Et depuis la fin de l'été, les signes d'accalmie se multiplient, malgré quelques épisodes de tension. En effet, en septembre, l'Agence internationale de l'énergie atomique (AIEA) avait annoncé avoir trouvé un accord avec l'Iran au sujet du matériel de surveillance du programme nucléaire. «Les inspecteurs de l'AIEA ont l'autorisation d'intervenir pour entretenir l'équipement et remplacer les disques durs», s'était réjouie l'instance de l'ONU.

Par ailleurs, le nouveau président américain Joe Biden n'a pas caché, depuis sa prise de fonction, son souhait de pouvoir relancer les discussions concernant l'accord sur le programme nucléaire iranien et, pourquoi pas, de réintégrer l'accord. Ces nouveaux pourparlers marquent donc une étape importante même si les Américains ne participent aux discussions que de manière indirecte.

De plus, les Etats-Unis devront composer avec un de leurs alliés majeurs au Proche-Orient, qui ne voit pas d'un bon œil ce rapprochement : Israël. L'Etat hébreu, en guerre ouverte avec Téhéran, s'est d'ailleurs ému, le 2 novembre, de la participation des Américains aux négociations.

«L'Iran fait du "chantage nucléaire" une tactique de négociation et la réponse à cela doit être la fin immédiate des négociations et des mesures concrètes des grandes puissances», a expliqué le Premier ministre israélien, Naftali Bennett lors d'un entretien téléphonique avec le secrétaire d'Etat américain Antony Blinken.
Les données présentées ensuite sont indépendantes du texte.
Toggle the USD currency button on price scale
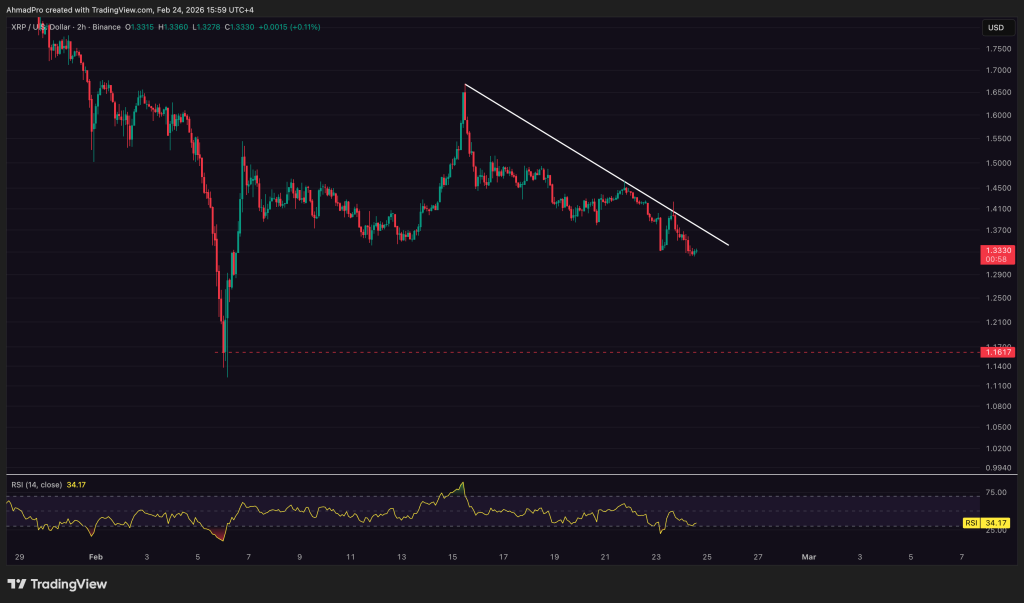 pos(997,28)
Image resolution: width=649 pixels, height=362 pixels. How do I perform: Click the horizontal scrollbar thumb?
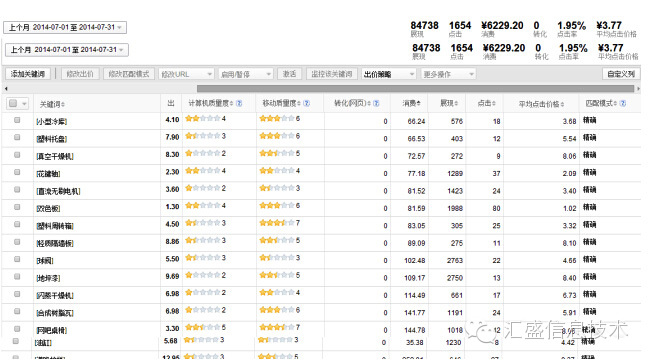pos(415,89)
Il a évoqué des «violations à des fins de provocation de l'Iran dans le secteur du nucléaire qui interviennent en même temps que les négociations», sans toutefois préciser la teneur de ces «violations», d'après une source israélienne citée par l'AFP.

Reste donc à savoir comment se positionneront les Etats-Unis vis-à-vis de leur allié historique. Toujours est-il que la reprise des négociations marque un tournant majeur et augure possiblement d'une détente diplomatique entre l'Iran et les Etats-Unis mais aussi entre la République islamique et l'Union européenne.

Après une première réunion formelle de présentation le 29 novembre, des groupes d'experts ont débuté leur travail le 30 novembre concernant la fin des sanctions américaine avant de se concentrer le 1er décembre sur les engagements nucléaires iraniens.